Mollie Markins, a UNH Manchester junior majoring in communication arts, dreams of producing feature stories for television magazines such as “Chronicle” on WMUR-TV. She has taken the requisite courses – from scriptwriting, to video production, to journalism. And, with her faculty mentor, Dana Myskowski, she participated in an independent film competition.
This spring, she completed her career prep trifecta by winning a prized internship with WMUR-TV in Manchester.
This year, scores of student interns like Markins are helping dozens of organizations throughout the Merrimack Valley region with their energy and talent. Collectively, they’ve logged in some 42,000 hours of service, says Donna McIntire, the internship coordinator for UNH Manchester.
Internship sites comprise both a “who’s who” of area organizations – i.e., Velcro, BAE Systems, American Cancer Society, Manchester Central High School – and a “who’s that?” of lesser-known firms as well.
Yet, at a time when organizations of every stripe are seeking new skill sets to meet changing markets and technology needs, these are win-win partnerships for students and company alike.
On the morning of her first day on the job, Markins recalls being so excited that she calmly excused herself, went into the bathroom, checked to be sure she was alone, and then “jumped up and down like a maniac with joy!”
After composing herself, she coolly emerged and began what would become a regular gig working Tuesdays from 4:30 a.m. to 1 p.m. and Thursdays from 3 p.m. to midnight. Although you won’t see her on the set of the morning and evening news hours, she’s there, behind one of three cameras, as the anchors engage in a bit of “live” joshing or devote themselves to recounting the day’s events.
In this kind of classroom, there’s no place to hide. “The studios are much smaller than they seem,” says Markins, pointing to the set of the “Cooks Corner” show, its fireplace setting and weather pod each occupying its own little piece of real estate.

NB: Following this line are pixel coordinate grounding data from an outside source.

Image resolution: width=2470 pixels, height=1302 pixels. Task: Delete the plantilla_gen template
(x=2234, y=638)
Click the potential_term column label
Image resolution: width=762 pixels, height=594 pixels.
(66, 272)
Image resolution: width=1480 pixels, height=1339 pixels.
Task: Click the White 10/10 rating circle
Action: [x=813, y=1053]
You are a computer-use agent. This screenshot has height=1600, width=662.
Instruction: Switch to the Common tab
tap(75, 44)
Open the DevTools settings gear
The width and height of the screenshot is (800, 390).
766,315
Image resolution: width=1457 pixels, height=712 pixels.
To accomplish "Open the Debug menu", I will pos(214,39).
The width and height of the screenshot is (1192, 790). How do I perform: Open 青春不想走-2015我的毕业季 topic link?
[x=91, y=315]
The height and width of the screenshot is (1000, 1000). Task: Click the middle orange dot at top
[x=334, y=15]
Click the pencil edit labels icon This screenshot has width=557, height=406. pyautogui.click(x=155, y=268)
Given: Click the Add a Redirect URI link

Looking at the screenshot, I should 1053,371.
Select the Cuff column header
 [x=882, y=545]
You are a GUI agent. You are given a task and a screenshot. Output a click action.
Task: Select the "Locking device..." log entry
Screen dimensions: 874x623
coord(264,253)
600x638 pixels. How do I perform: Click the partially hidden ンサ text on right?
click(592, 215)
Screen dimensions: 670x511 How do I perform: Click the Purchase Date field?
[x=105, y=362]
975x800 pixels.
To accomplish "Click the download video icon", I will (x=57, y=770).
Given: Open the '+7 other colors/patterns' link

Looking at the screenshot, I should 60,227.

With a director, three cameras, and small handful of technical staff on hand for each broadcast, there is absolutely no excess baggage among the crew. “I thought it would involve more people,” admits Markins, who grew up in Salem, N.H. “Although I’m supervised, they don’t stand there and tell you everything you should do. It’s up to you to watch and learn and ask questions as you go along,” says Markins.
In such a setting, everyone must be ready for anything. “Once, the power went out in the station and the anchors continued to read the news in the dark, the sound of their voices still carrying live,” marvels Markins. Seconds later, a crew member fixed the problem and viewers who had left the room to grab a snack would be none the wiser.
Markins says when she’s not behind the camera, she works on the teleprompter, audio board, and other areas of production. Although she hasn’t had a chance to produce anything herself yet, Markins may get her chance. The station offered her a steady freelance position for the spring that will carry forward once she graduates.
The Right Fit
Not every internship – or even most – result in an offer of fulltime employment.
Lisa Nute, the IT director for the town of Hudson, N.H., oversees the IT and telecommunications needs of 200 public employees, including her community’s police and fire departments. With only two staff members, she counts on a regular flow of UNH Manchester interns every year to tackle special projects.
“This year, I interviewed two students, Jonathan Schultz and Mike Tierney, both CIS majors, and couldn’t choose because they were strong in different areas,” says Nute.
The solution? Nute hired both as interns.
To date, Schultz and Tierney have done everything from routine activities such as upgrading hardware and software and installing virtual servers, to getting inside police cruisers to upgrade criminal databases, to fixing a glitch in the firehouse’s dispatch center.
Nute’s intuition about hiring both students has proven right, with Tierney interested in web design and development, and Schultz more focused on taking a “help desk approach to things,” Nute says. As a little perk for jobs well done, Nute introduced the two to the intriguing field of computer forensics.
The experience impressed Schultz. “There are terms in computer forensics that we use,” says Nashua-bred Schultz. “‘White Hat’ hackers are the ones who break into computers for good reasons, while ‘Black Hats’ do it for bad reasons. We learned what the White Hats do. It was cool to use my knowledge to help people.”
Schultz is considering a career in law enforcement.
Like Nute, Phil Amato often employs interns for special projects. Amato is the operations manager of Teledyne/D.G. O’Brien, a $36 million engineering firm in Seabrook, N.H. that makes electrical connection systems for on submarines, offshore rigs, and other “hostile environments.”
Amato takes pride in helping to “educate the next generation of engineers” by assigning students to projects he couldn’t “devote full-time engineers on,” such as searching out better ways to test or design machines or processes that aren’t performing up to snuff.
“We lay out expectations of what they should do. We’re not going to do it for them,” avers Amato. What happens next is largely up to the student. While the company has had to part ways with the odd intern who doesn’t work out, the vast majority contributes handsomely to their projects. More than a few are permanently hired.
McIntire says that while internships at UNH Manchester are on the rise, the end is nowhere in sight. “The futures of UNH Manchester and our region’s economy are inseparable. We anticipate that this experience will be become even more basic to our mission than ever before.”